Le scénario 1, « Biodiversité arbitrée », est un scénario tendanciel qui voit l’arbitrage final se faire en faveur des intérêts économiques. Le scénario 2, « Biodiversité citoyenne », est marqué par une crise environnementale majeure qui déclenche un vaste mouvement « pro-biodiversité ». Dans le troisième scénario, « Biodiversité imposée », dans un contexte de crise et de dépendance aux ressources, l’État est garant des fonctions naturelles. Le scénario 4, « Biodiversité ignorée » est celui du court terme et de l’utilisation des ressources au service de la relance économique planifiée. Enfin, le scénario 5, « Biodiversité sur les marchés » voit la privatisation de la gestion de la biodiversité et la mise en place de services écosystémiques.
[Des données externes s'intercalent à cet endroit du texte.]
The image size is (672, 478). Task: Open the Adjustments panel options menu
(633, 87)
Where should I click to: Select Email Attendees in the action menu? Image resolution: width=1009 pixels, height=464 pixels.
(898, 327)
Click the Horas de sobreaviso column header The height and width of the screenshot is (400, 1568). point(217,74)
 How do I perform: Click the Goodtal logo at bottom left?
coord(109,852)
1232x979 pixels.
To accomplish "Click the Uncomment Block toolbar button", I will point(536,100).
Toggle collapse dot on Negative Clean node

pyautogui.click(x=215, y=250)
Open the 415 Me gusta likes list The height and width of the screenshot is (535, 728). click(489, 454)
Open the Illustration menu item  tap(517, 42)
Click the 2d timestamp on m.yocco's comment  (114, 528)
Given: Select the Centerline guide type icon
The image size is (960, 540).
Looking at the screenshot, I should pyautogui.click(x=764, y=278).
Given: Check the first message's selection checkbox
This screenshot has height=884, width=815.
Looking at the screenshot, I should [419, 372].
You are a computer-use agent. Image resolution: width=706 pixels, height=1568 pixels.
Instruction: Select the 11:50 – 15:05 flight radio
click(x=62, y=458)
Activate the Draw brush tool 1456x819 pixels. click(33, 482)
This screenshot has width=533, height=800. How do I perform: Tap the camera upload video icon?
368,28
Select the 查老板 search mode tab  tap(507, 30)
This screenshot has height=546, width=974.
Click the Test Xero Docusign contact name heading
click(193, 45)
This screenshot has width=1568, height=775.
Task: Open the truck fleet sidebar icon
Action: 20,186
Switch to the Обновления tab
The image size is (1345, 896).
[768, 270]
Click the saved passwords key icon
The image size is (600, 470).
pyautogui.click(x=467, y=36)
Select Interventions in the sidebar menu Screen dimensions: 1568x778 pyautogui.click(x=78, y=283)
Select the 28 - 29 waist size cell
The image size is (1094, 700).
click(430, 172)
Pour ce qui concerne les aspects agricoles, deux de ces scénarios (2 et 3) envisagent plutôt un retour au rural dans des contextes isolationnistes, un autre une agriculture principalement intensive (4), les deux derniers envisagent plutôt une agriculture duale selon les territoires plus ou moins protégés au regard de la biodiversité.
L’exercice s’est prolongé par une phase de territorialisation des impacts en termes de biodiversité. Le groupe a ainsi distingué 10 types de paysages (terres arables, milieux bocagers, prairies permanentes, forêts, etc.) et 10 grands territoires découpant l’espace métropolitain.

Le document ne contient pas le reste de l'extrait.